Il s’agit des décisions suivantes :
– les mises en demeure et les sanctions administratives prévues par les articles L. 171-7 et L. 171-8 du code de l’environnement, en cas d’exploitation sans titre ou de non-respect des prescriptions applicables à l’installation nucléaire ;
– les mesures nécessaires en cas de menace pour la sécurité, la santé et la salubrité publiques ou la protection de la nature et de l’environnement (article L. 593-20 du code de l’environnement) ;
– la suspension du fonctionnement de l’installation nucléaire en cas de risques graves et imminents (article L. 593-22 du code de l’environnement) ;
– les sanctions administratives prévues en cas de manquement (article L. 596-4 du code de l’environnement) ;
– les mesures prévues en cas de défaillance de l’exploitant d’une installation nucléaire (article L. 596-5 du code de l’environnement) ;
– les sanctions administratives prévues en cas de manquement en matière de radioprotection (article L. 1333-31 du code de la santé publique).

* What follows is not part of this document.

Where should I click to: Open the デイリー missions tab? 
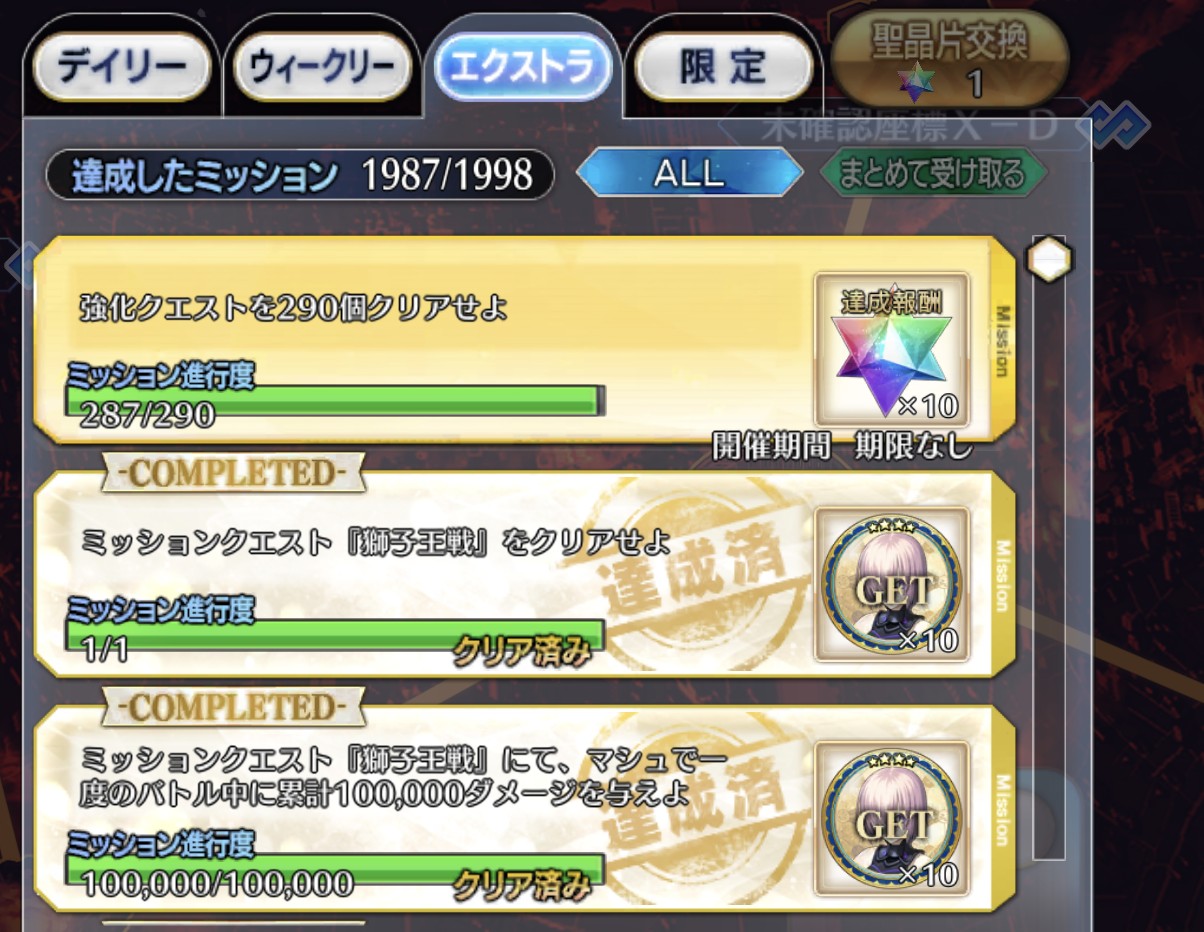coord(122,69)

IV. Enfin, l’article 1er de ce décret prévoit que les délais suivants reprennent également leur cours normal à compter du 3 avril 2020 :
– les délais d’élaboration et d’homologation des plans annuels de répartition du volume d’eau faisant l’objet de l’autorisation de prélèvement (article R. 214-31-3 du code de l’environnement) ;
– les délais notifiés par la direction de la sécurité de l’aviation civile aux exploitants d’aérodromes dans le cadre de l’exercice du suivi mentionné à l’article 6 de l’arrêté du 28 août 2003 relatif aux conditions d’homologation et aux procédures d’exploitation des aérodromes.
Notre conseil
1. Il importe tout d’abord de faire le point sur chaque délai et vérifier si celui-ci a bien été surpendu et/ou dégelé.
2. En cas de dégel d’un délai, il convient de faire le point sur les effets de la période de suspension qui a couru du 12 mars au 3 avril 2020 (lendemain de la publication au JO du décret du 1er avril 2020).